Gösterilen metin -
=-=-=-=-=

Ayrıca kırk yıla yakın ülkemizi kana bulayan terör örgütlerinin en büyük desteği SSCB'den gördüğünü de unutmamamız gerekmektedir. Ülkemizde 30.000 insanımızın ölümüne yol açan PKK terörünün de SSCB tarafından kurulup desteklendiğini hatırlamak zorundayız.

Yıllarca dünyaya terör ihraç eden ve bunu bir devlet politikası olarak Rusya'nın bugün kendisinin çok önemli terör saldırıları ile karşı karşıya bulunduğu da bir gerçektir. Terörü destekleyen bu büyük ülkenin kendisine yönelen terör karşısında ne kadar hazırlıksız olduğu son BESTAN saldırısında bir kere daha ispat edilmiştir.

=-=-=-=-=

Veri kayıtları -
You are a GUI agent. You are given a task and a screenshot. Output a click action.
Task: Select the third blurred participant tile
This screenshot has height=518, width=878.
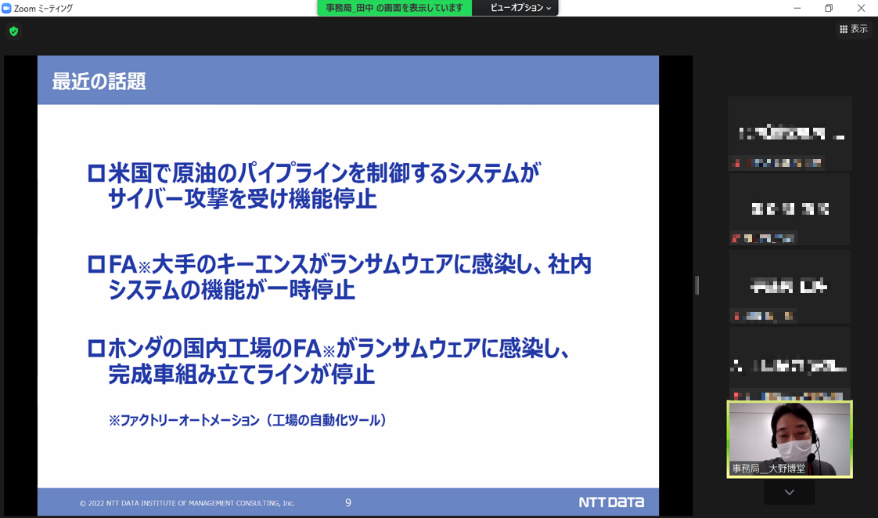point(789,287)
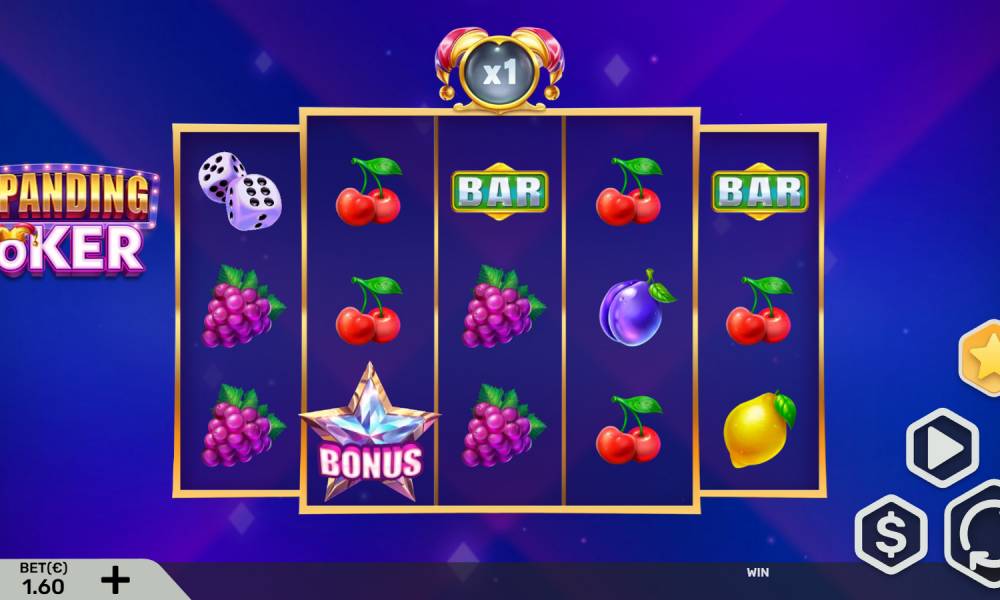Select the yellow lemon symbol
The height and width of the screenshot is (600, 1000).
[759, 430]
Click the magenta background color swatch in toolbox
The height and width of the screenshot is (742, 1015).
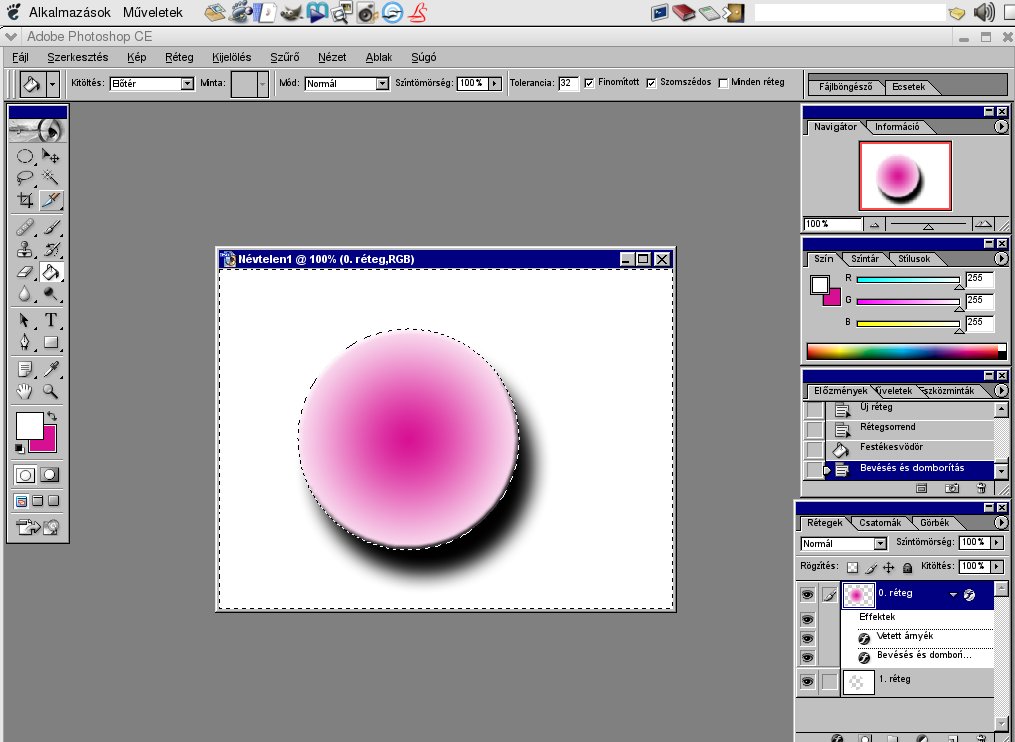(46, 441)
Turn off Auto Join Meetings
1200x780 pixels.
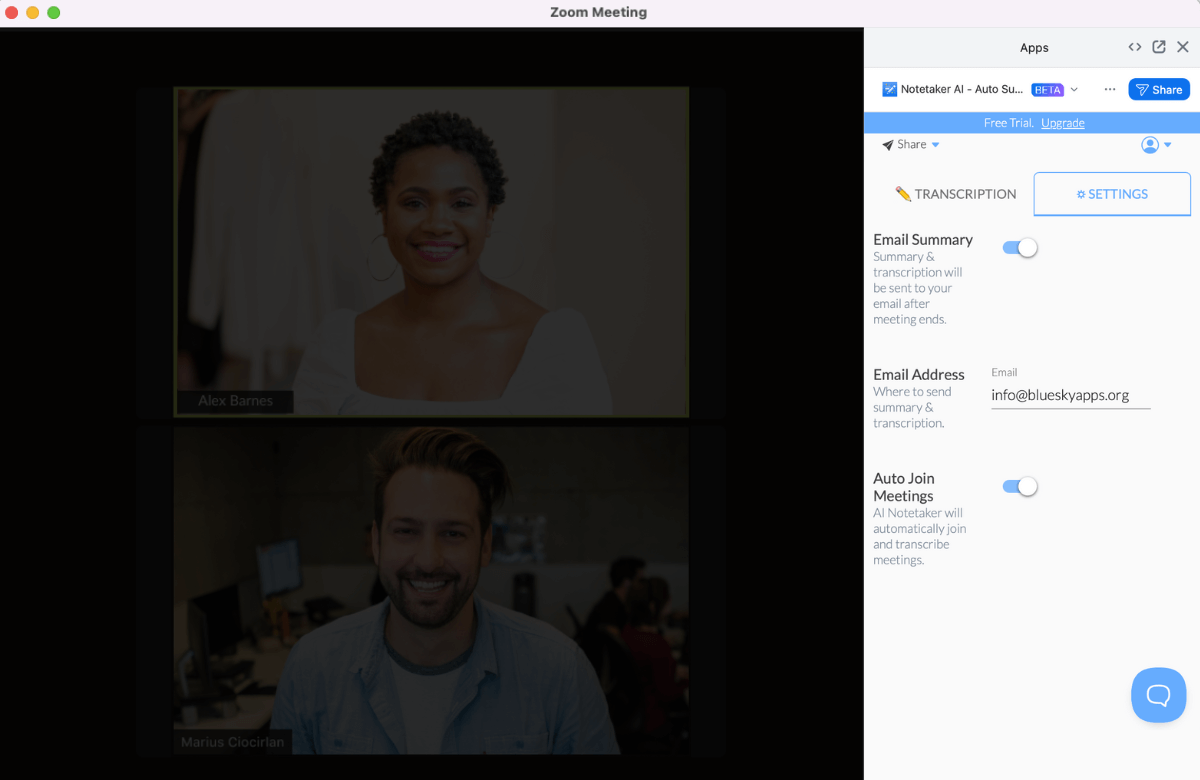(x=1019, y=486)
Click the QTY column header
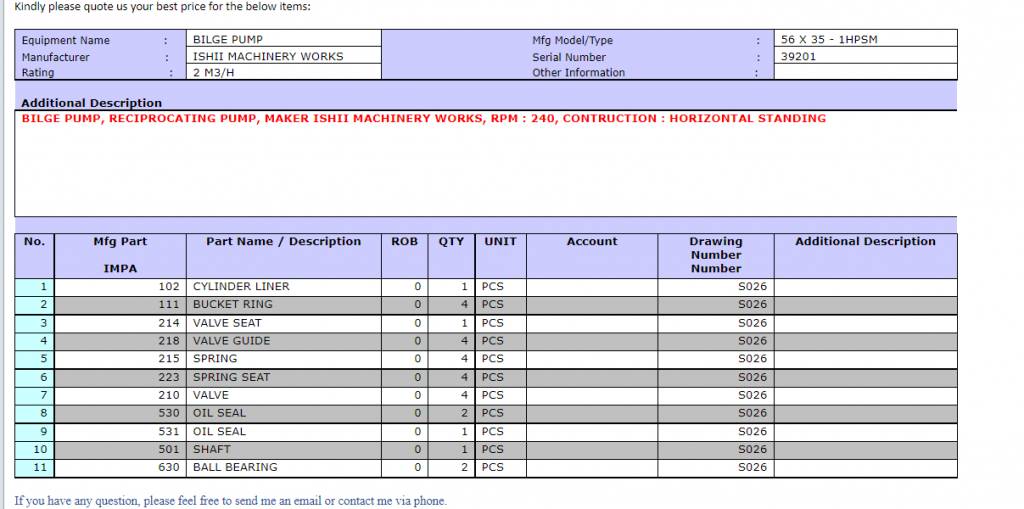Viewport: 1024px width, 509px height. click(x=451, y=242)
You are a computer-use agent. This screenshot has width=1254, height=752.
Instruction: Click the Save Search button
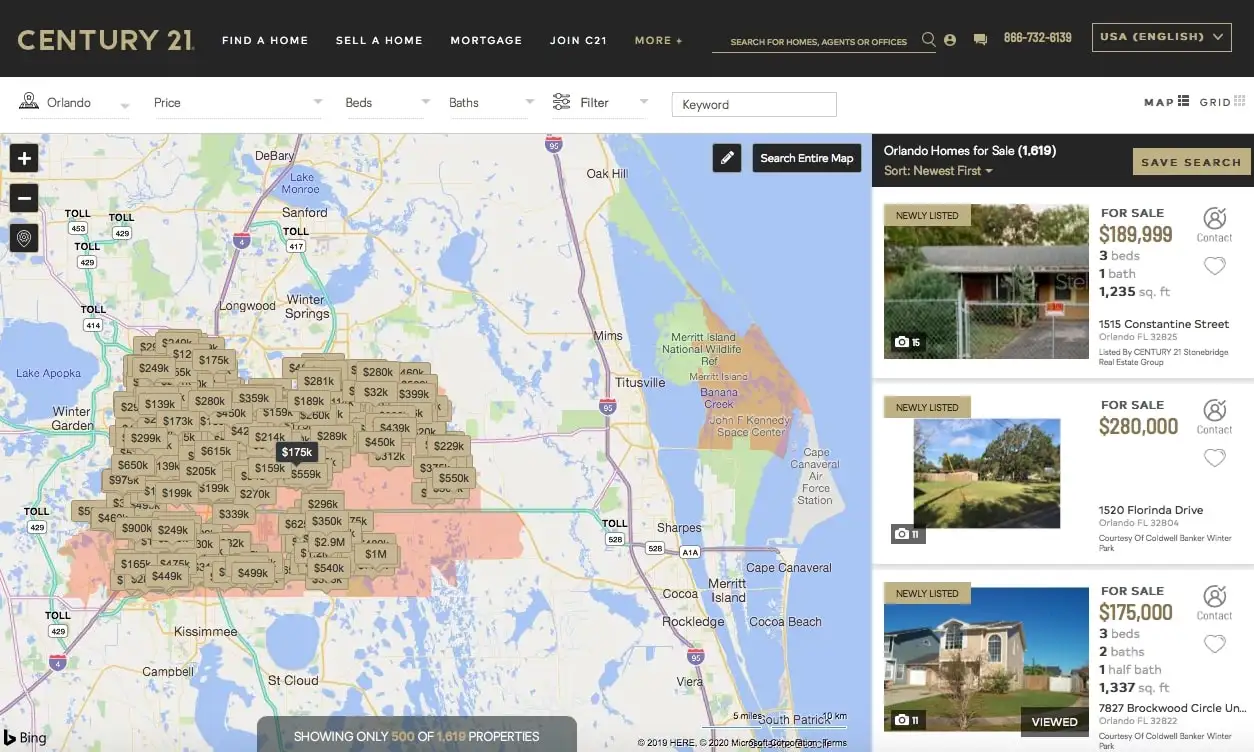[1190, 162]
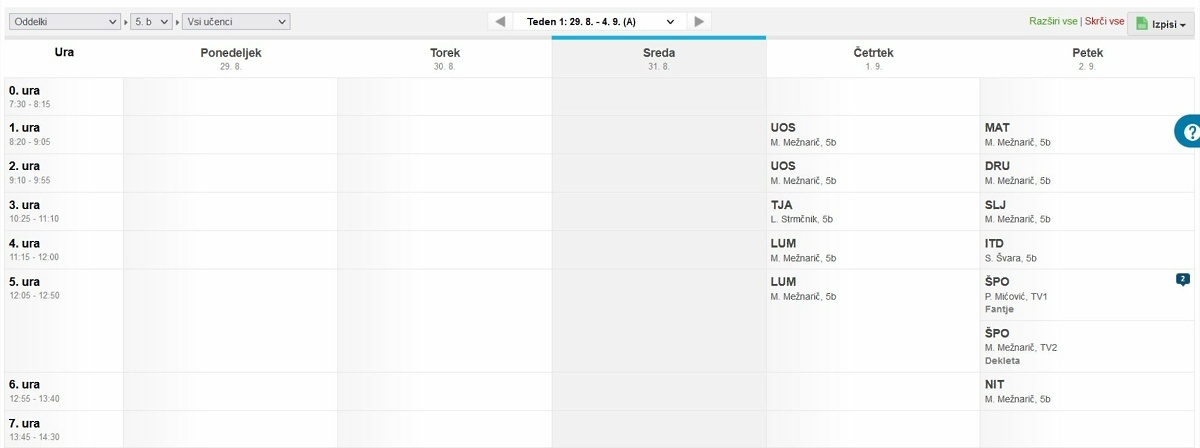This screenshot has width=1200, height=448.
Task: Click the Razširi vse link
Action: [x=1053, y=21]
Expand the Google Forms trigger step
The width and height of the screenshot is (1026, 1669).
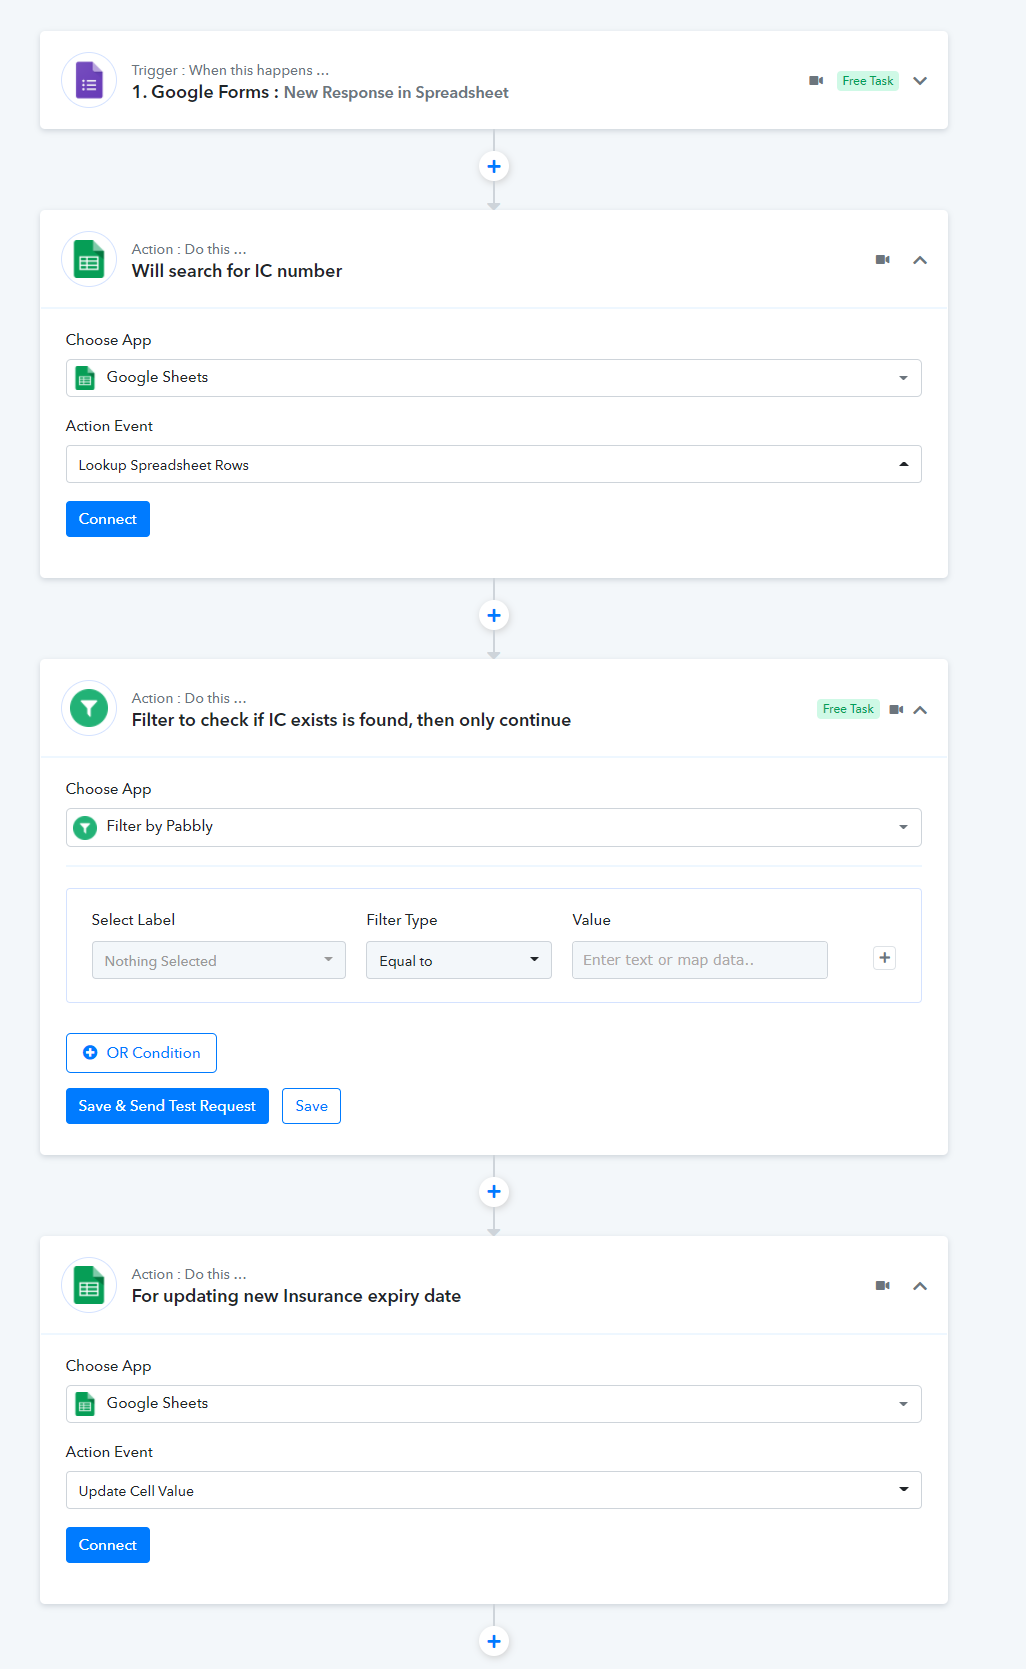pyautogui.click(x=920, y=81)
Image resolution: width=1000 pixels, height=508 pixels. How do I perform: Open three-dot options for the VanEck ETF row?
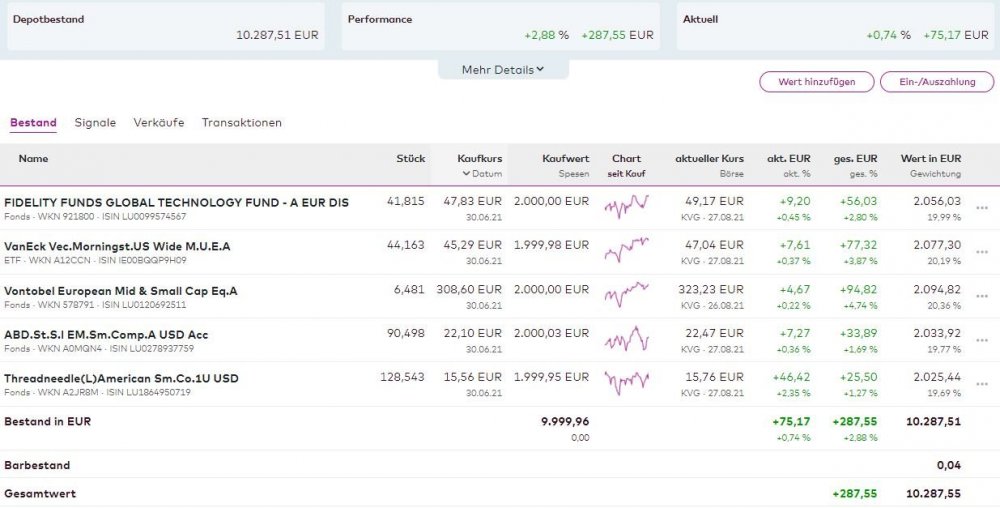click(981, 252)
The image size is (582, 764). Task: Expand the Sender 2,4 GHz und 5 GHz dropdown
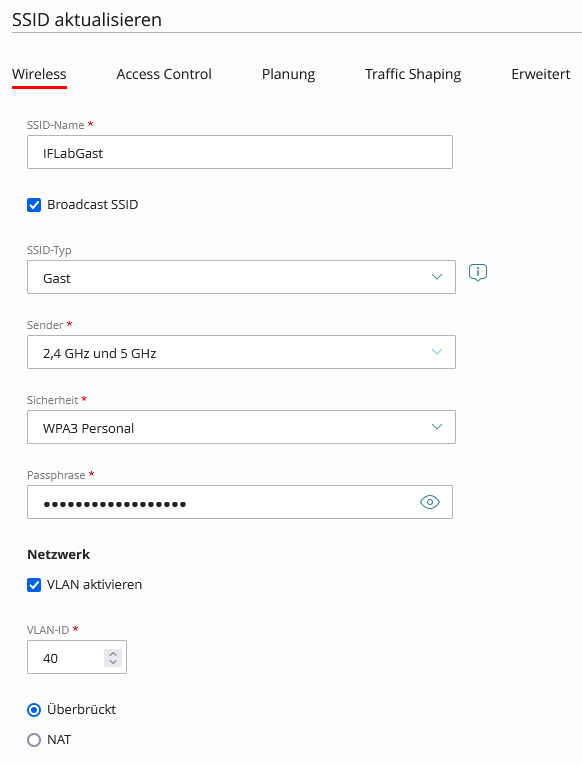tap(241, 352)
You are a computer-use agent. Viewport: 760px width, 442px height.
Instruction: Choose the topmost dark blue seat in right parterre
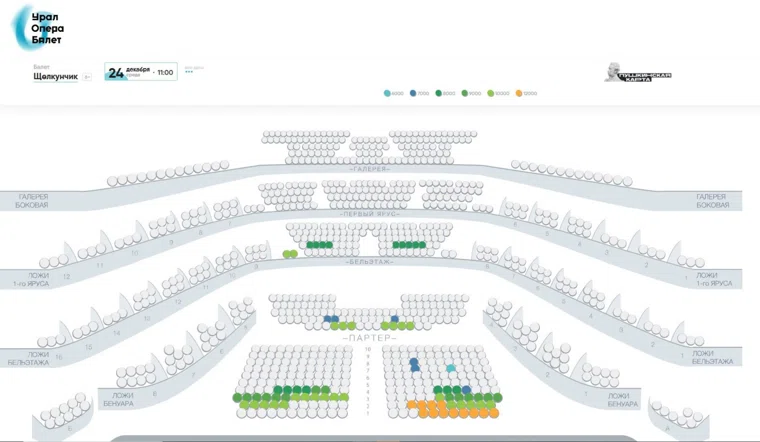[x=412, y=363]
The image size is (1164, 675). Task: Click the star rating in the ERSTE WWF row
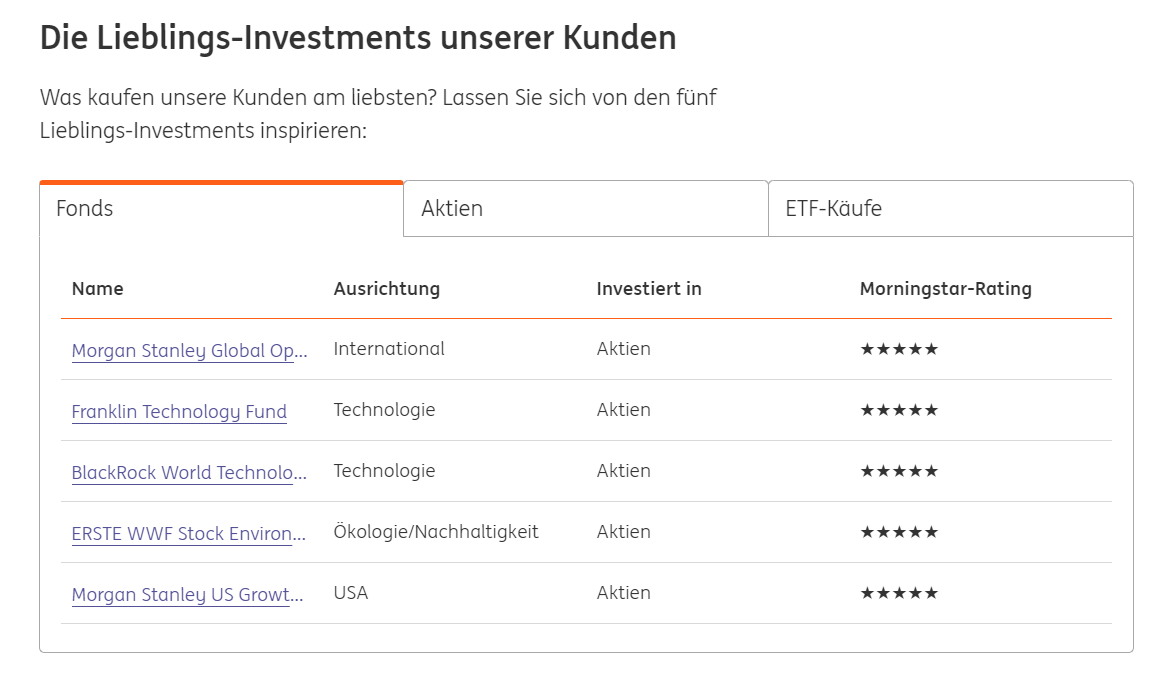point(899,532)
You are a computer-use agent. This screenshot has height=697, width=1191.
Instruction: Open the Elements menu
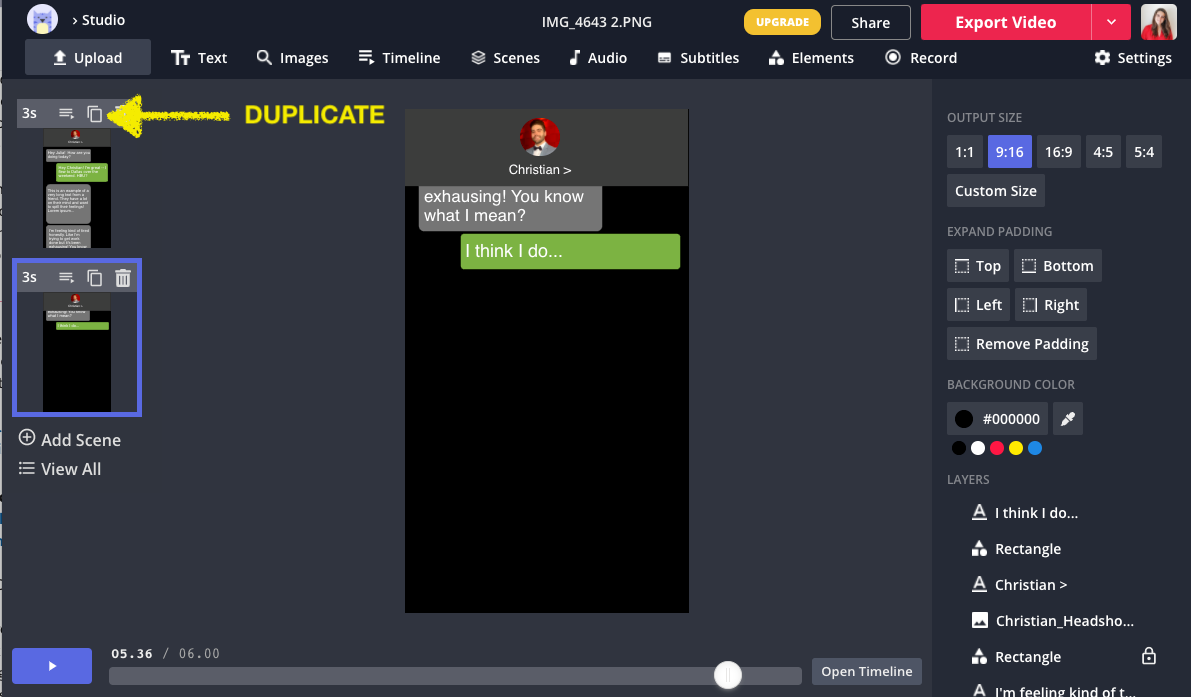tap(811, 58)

=-=-=-=-=

Görev listesi -
1 > Gösterilen metinden, "Ayrıca kırk yıla" ifadesini içeren sözcüklerle açılıp "daha ispat edilmiştir." ifadesiyle kapanan bölümü hiçbir değişiklik yapmadan kopyalayın.
2 > Gösterilen metne göre PKK terörü ülkede kaç insanın ölümüne yol açmıştır?
3 > Gösterilen metinde geçen özel adları ve kısaltmaları, her birini yalnızca bir kez yazarak sıralayın.

Doğru cevaplar -
1 >
Ayrıca kırk yıla yakın ülkemizi kana bulayan terör örgütlerinin en büyük desteği SSCB'den gördüğünü de unutmamamız gerekmektedir. Ülkemizde 30.000 insanımızın ölümüne yol açan PKK terörünün de SSCB tarafından kurulup desteklendiğini hatırlamak zorundayız.

Yıllarca dünyaya terör ihraç eden ve bunu bir devlet politikası olarak Rusya'nın bugün kendisinin çok önemli terör saldırıları ile karşı karşıya bulunduğu da bir gerçektir. Terörü destekleyen bu büyük ülkenin kendisine yönelen terör karşısında ne kadar hazırlıksız olduğu son BESTAN saldırısında bir kere daha ispat edilmiştir.

2 > 30.000 insanın.

3 > SSCB, PKK, Rusya, BESTAN